=== Excerpt ===
It would be wrong not to acknowledge that now the crudest and most overt forms of discrimination have largely disappeared from the big cities of India as a result of the sporadic reform movements after 1947, and untouchables have made progress. Even one of them became the President of India. Perhaps gone are also the days when they were beaten if their shadow touched a higher caste person, and they had to wear bells to warn of their approach, and had to carry buckets so their spit couldn’t contaminate the ground. The Laws of Manu, prescribing what to eat, whom to marry, how to earn money, when to fight, how to keep clean, whom to avoid etc. might have been amended. But we are talking here of the pre-partition days.
Was it not Dr. Ambedkar, the genius who wrote the Indian constitution, and who after his failure to get a separate electorate for the untouchables, felt so disgruntled that he just changed his religion and converted to Buddhism. “Give the untouchables separate electorate,” Gandhi cried, “and you only perpetuate their status for all time”.
Where did the Muslims stand? A little above the untouchables. In the words of Romila Thapar, (A History of India. Vol. One), “Had the Muslims remained a foreign community, there would have been a readier acceptance of their ideology by high-caste Hindus”. Her logic is that Muslims failed to assimilate because most of the converts in their midst were low-caste Hindus. The logic is interesting because it proves that if the assimilation did not take place, it was not due to Muslims, but due to the strict adherence of Hindus to a caste hierarchically graded society. Second, Islam never looked for conversions, in fact, the Indian Muslim Sultans discouraged it because conversions deprived them of their collections. Thirdly, even after a total or partial rule of 1,200 years, Muslims in India did not rise above a percentage of at best 20% of the total population, a living proof that Hindus did well under their rule. It were the dejected and the disgruntled Girdharilal Mauryas whose attackers would justify such beatings by stating, “His sins are many. He has bad karma. Why else would he, like his ancestors, be born an untouchable, if not to pay for his past lives?’ If Islam embraced such down-cast people, as did Christianity in the colonial days, it is not the fault of these two religions. The fault lies somewhere else.

=== Data excerpts ===
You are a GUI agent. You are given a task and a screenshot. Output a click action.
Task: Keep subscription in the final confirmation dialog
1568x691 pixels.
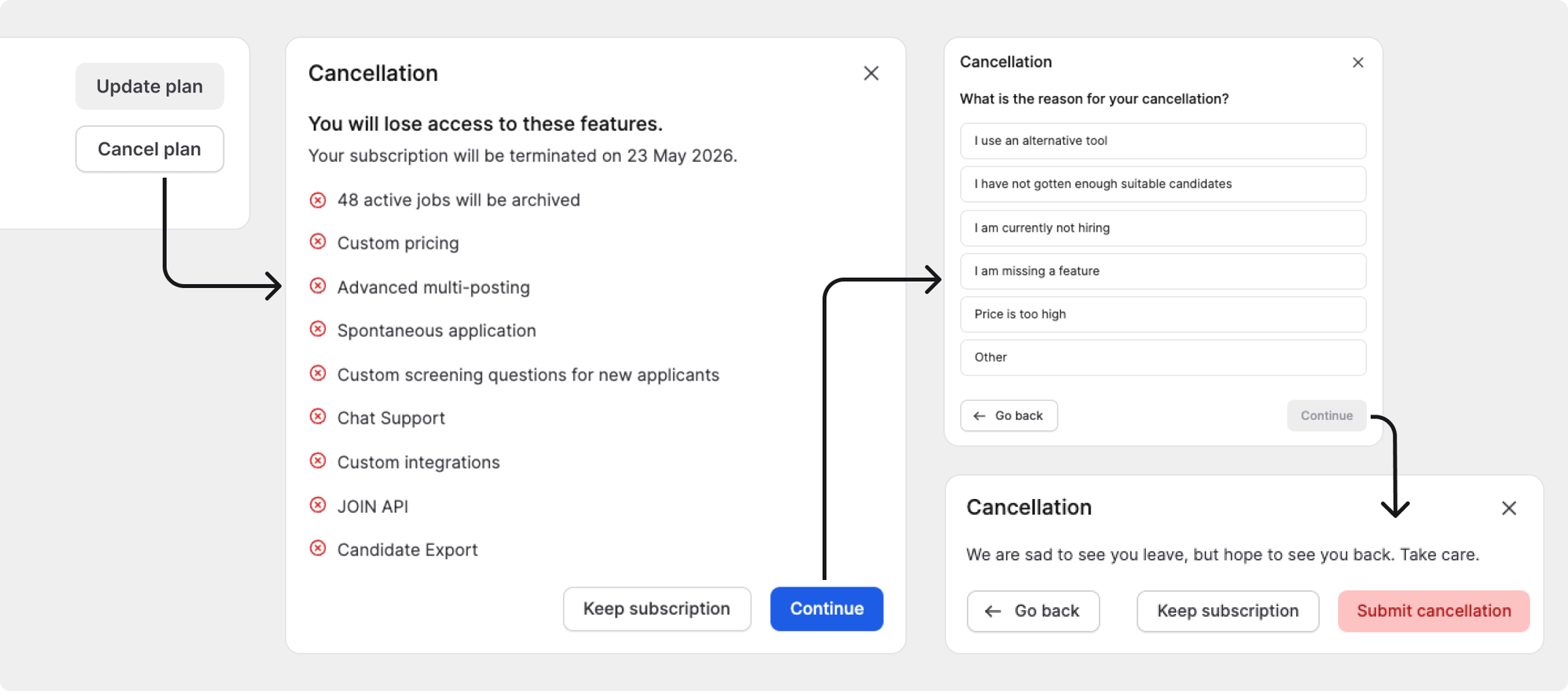pyautogui.click(x=1227, y=611)
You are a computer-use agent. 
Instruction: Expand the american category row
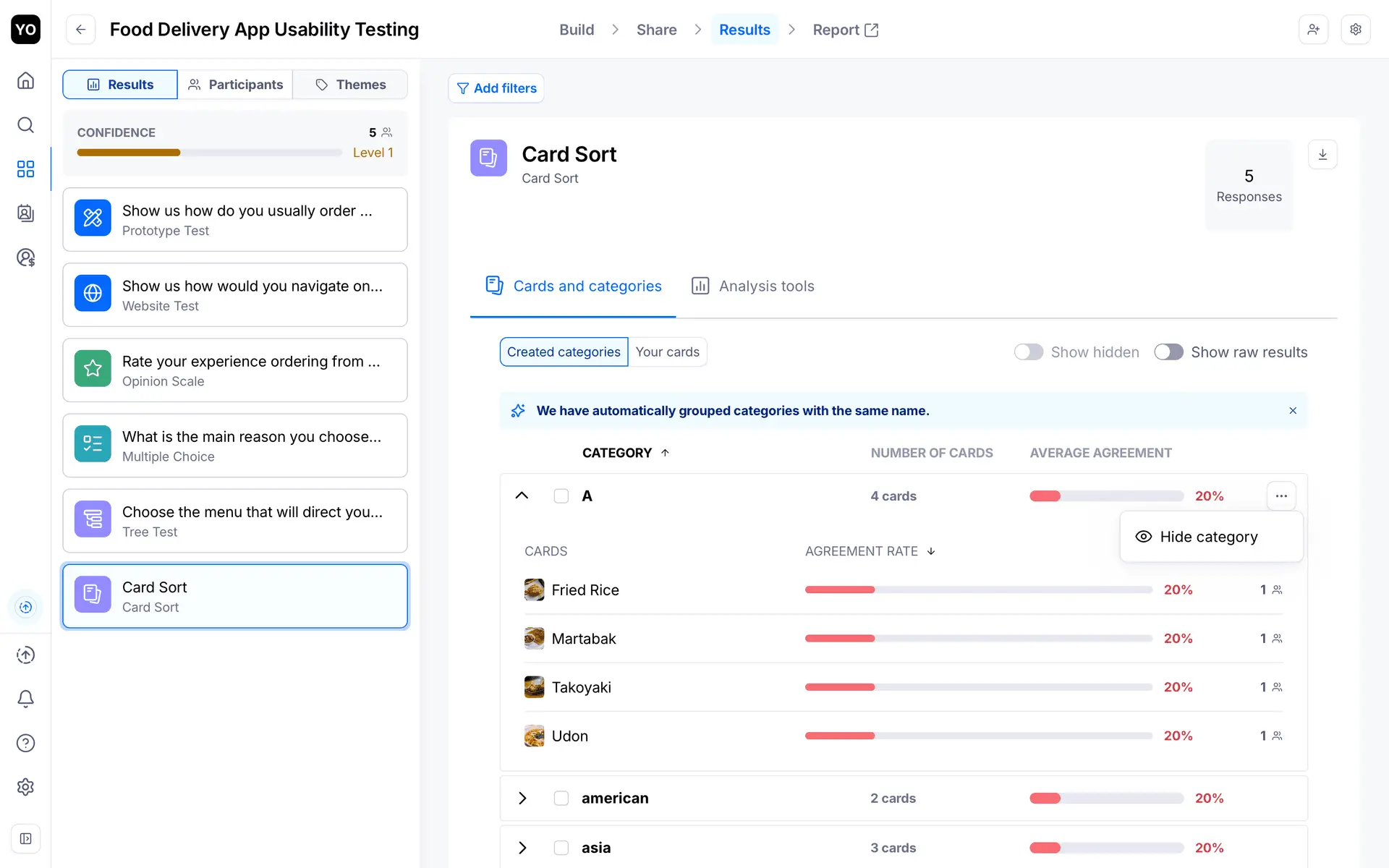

=== Task to complete ===
Reproduce the passage from the caste excerpt word for word, starting with "It would be" and going on through "the pre-partition days.". The rows have nothing to do with what comes next.

=== Result of this exercise ===
It would be wrong not to acknowledge that now the crudest and most overt forms of discrimination have largely disappeared from the big cities of India as a result of the sporadic reform movements after 1947, and untouchables have made progress. Even one of them became the President of India. Perhaps gone are also the days when they were beaten if their shadow touched a higher caste person, and they had to wear bells to warn of their approach, and had to carry buckets so their spit couldn’t contaminate the ground. The Laws of Manu, prescribing what to eat, whom to marry, how to earn money, when to fight, how to keep clean, whom to avoid etc. might have been amended. But we are talking here of the pre-partition days.